The two model selections

Selection	Where you pick it	What it drives	Default
AI model	Settings → Preferences, the `AI model` row	Autofill extraction and field placement — document extraction runs, derived AI outputs, document reflows	Gemini 2.5 Flash Lite
Chat model	The selector in the chat drawer header, under the Workspace AI heading	Chat conversations only	Gemini 2.5 Flash Lite

The Preferences row's own caption says it plainly: "Used for autofill extraction and field placement. Defaults to Gemini 2.5 Flash Lite." The chat selector never inherits the global pick — chat is high-volume, so it defaults to the cheapest model and lets you bump a single conversation up when the task warrants it.

Both selections persist automatically — set them once and they survive reloads. There's no save button.

The model catalog

Model	Multiplier	Notes
`Gemini 2.5 Flash Lite`	0.3x	The default for both selections. The only model available on the Free plan.
`Gemini 3.1 Flash Lite`	0.5x	The newer-generation pick — stronger spatial grounding for field placement at a still-low cost.

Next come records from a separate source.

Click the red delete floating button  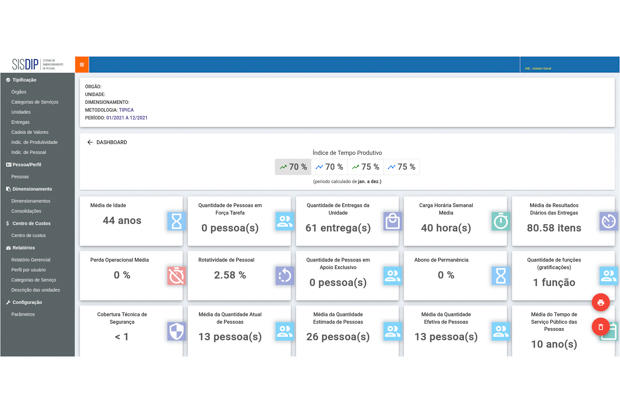pyautogui.click(x=600, y=327)
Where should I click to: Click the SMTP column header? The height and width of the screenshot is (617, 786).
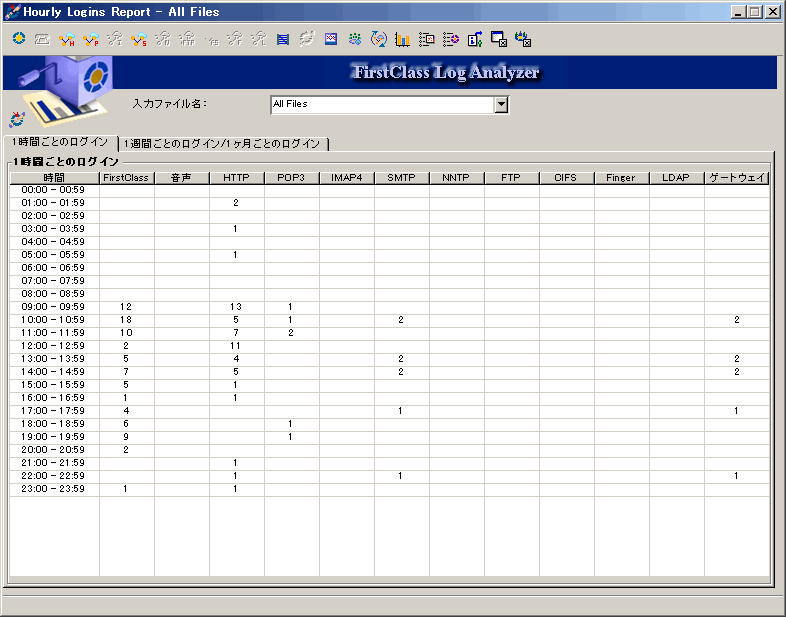pos(401,178)
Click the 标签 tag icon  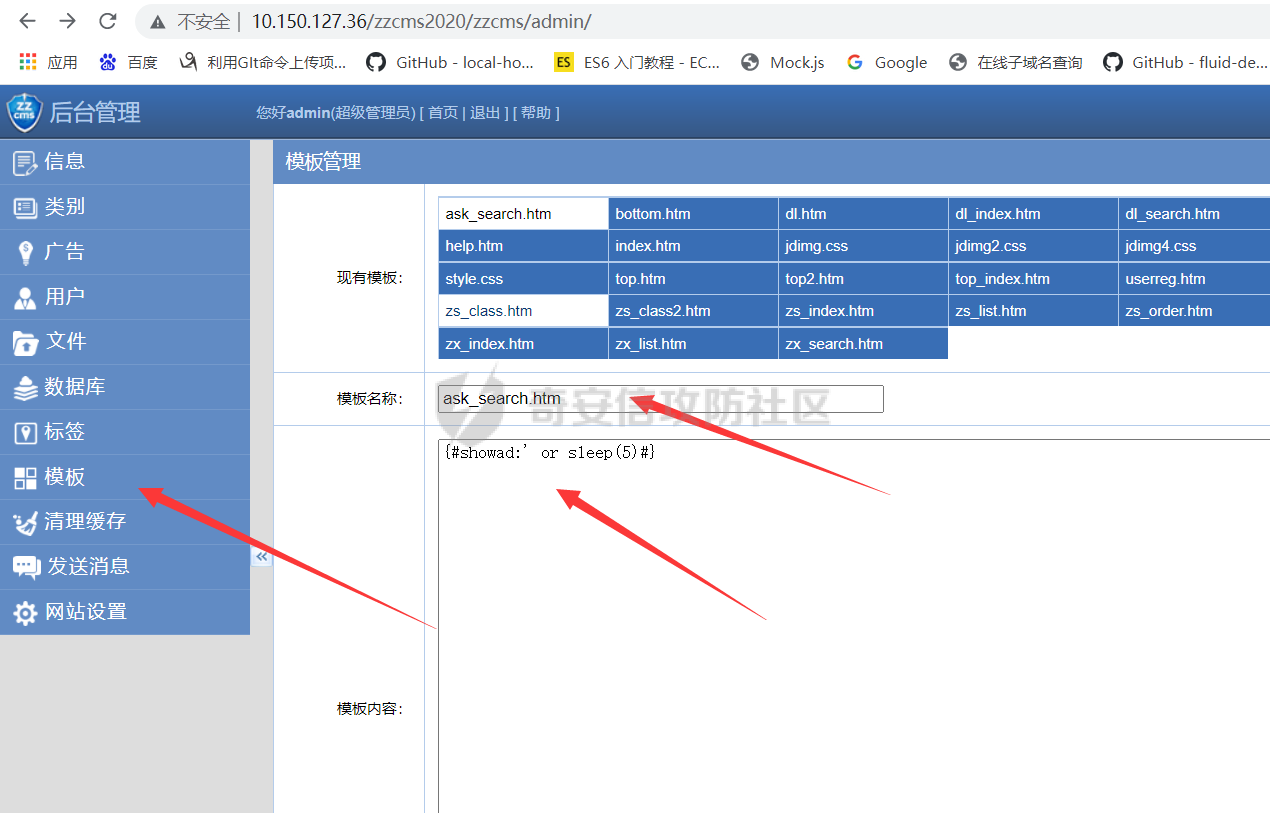point(25,432)
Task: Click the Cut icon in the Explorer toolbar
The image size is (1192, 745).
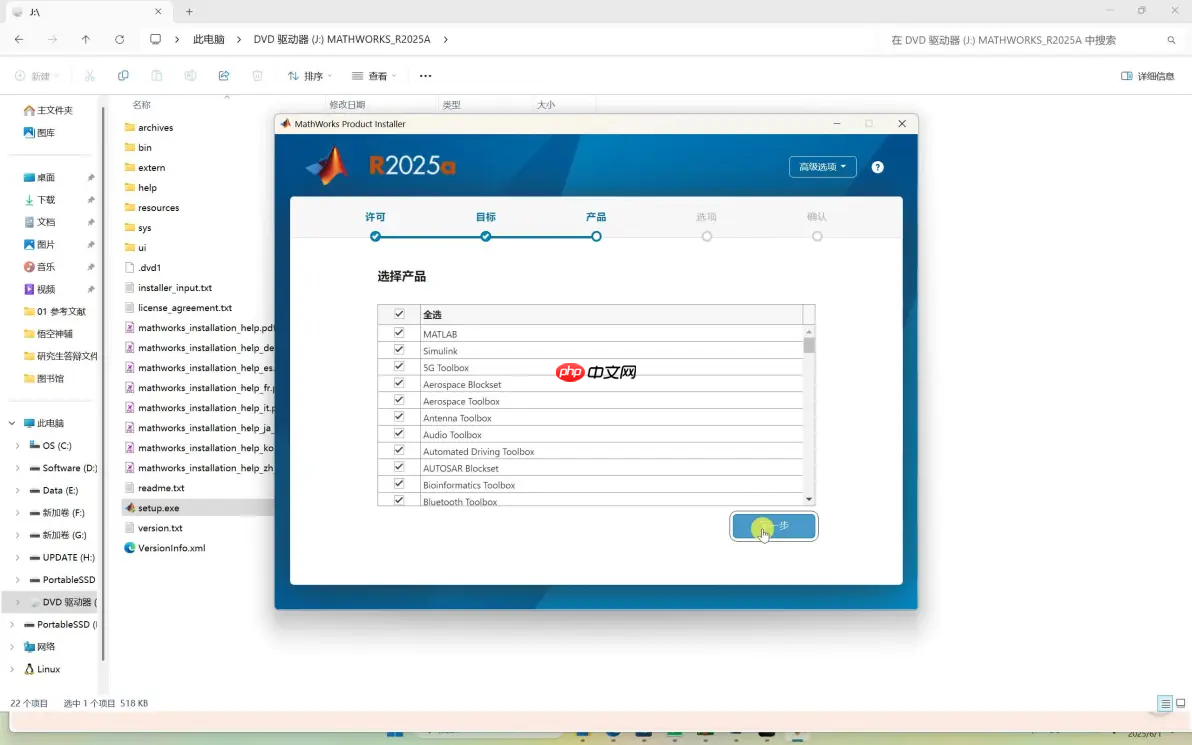Action: [x=90, y=75]
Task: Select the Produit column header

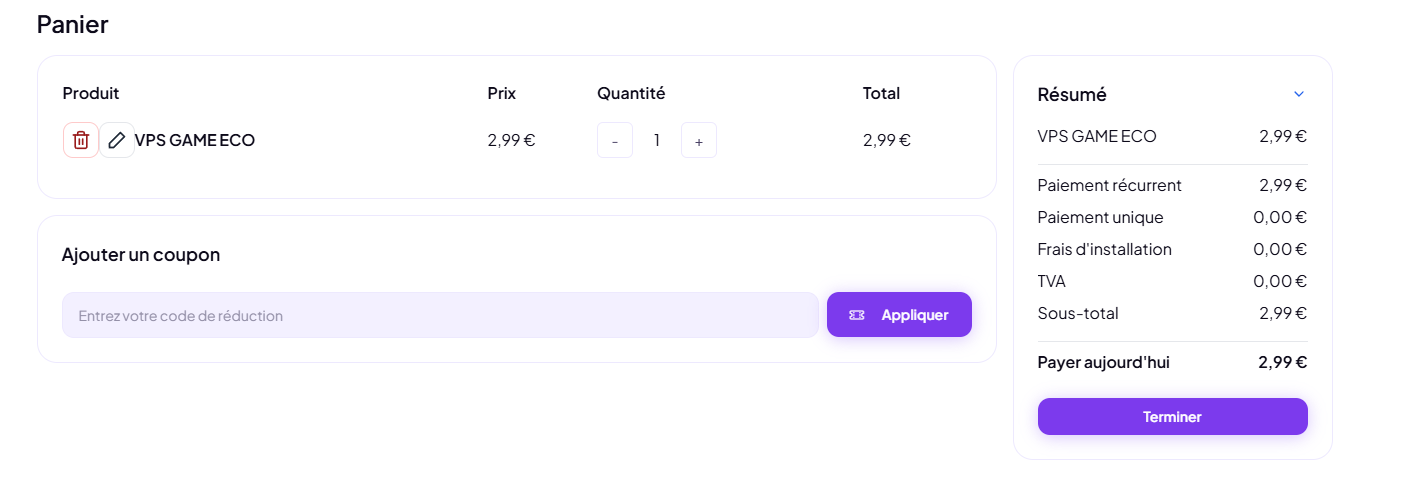Action: (x=91, y=93)
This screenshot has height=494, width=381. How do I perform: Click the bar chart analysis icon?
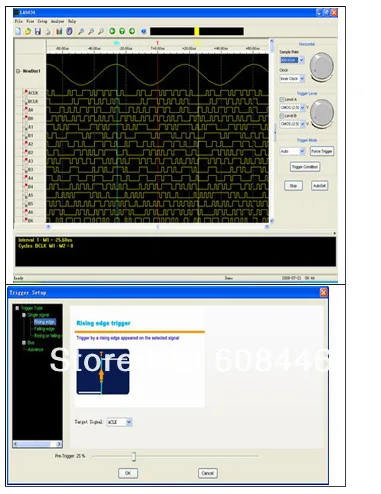[x=59, y=31]
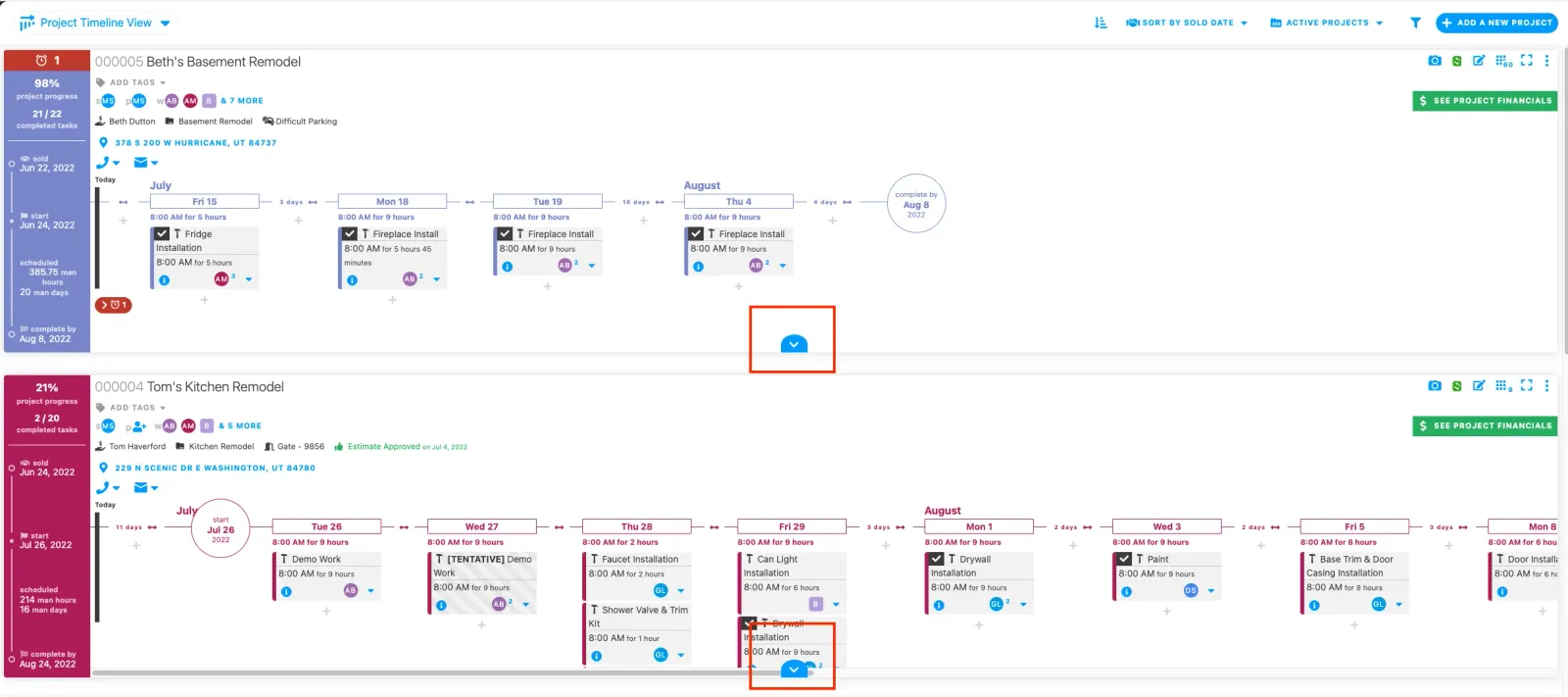Toggle the Fridge Installation task checkbox

[163, 234]
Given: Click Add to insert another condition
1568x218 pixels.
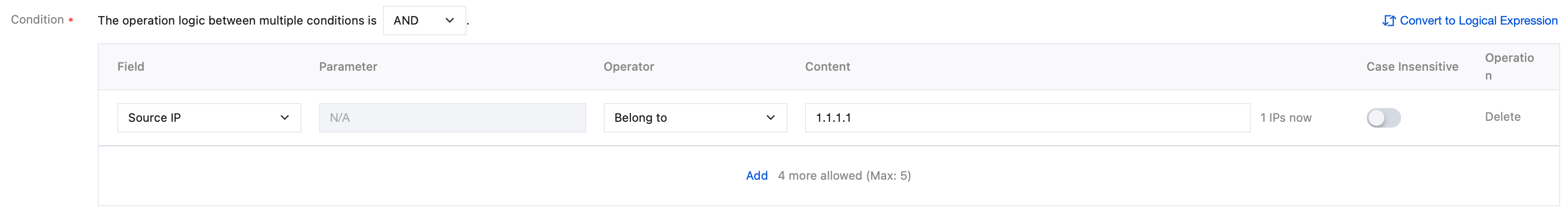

The catalog is intentionally small and cost-first. Internal pinned operations (like the chat assistant's PDF reading) may use other models under the hood; the catalog lists what you can pick.

What the multiplier means

Your plan includes a monthly AI token allowance. Each AI call debits that allowance by its actual tokens multiplied by the model's multiplier, rounded up:

One extraction, two models

Actual tokens used10,000

On Gemini 2.5 Flash Lite (0.3x)3,000 debited

On Gemini 3.1 Flash Lite (0.5x)5,000 debited

Autofill overhead+1,000 flat per autofill run

So a lower multiplier stretches the same monthly allowance further. Autofill runs additionally debit a flat 1,000-token overhead per run, covering the non-AI compute around the extraction itself.

Plan gating

The Free plan is whitelisted to Gemini 2.5 Flash Lite only — picking anything else is rejected with "Your plan includes Gemini Flash only. Upgrade to Lite or higher to use other models." All paid plans (Lite and up) can use every model in the catalog.

Where usage is metered

Chat, autofill, and automated file ingestion all meter their real token usage against your monthly allowance, weighted by the multiplier of whichever model actually ran. You can see the running total in Settings → Account → Usage, on the AI tokens (this month) meter. Metering observes rather than interrupts — a chat message or interactive autofill isn't blocked mid-flight by a quota check.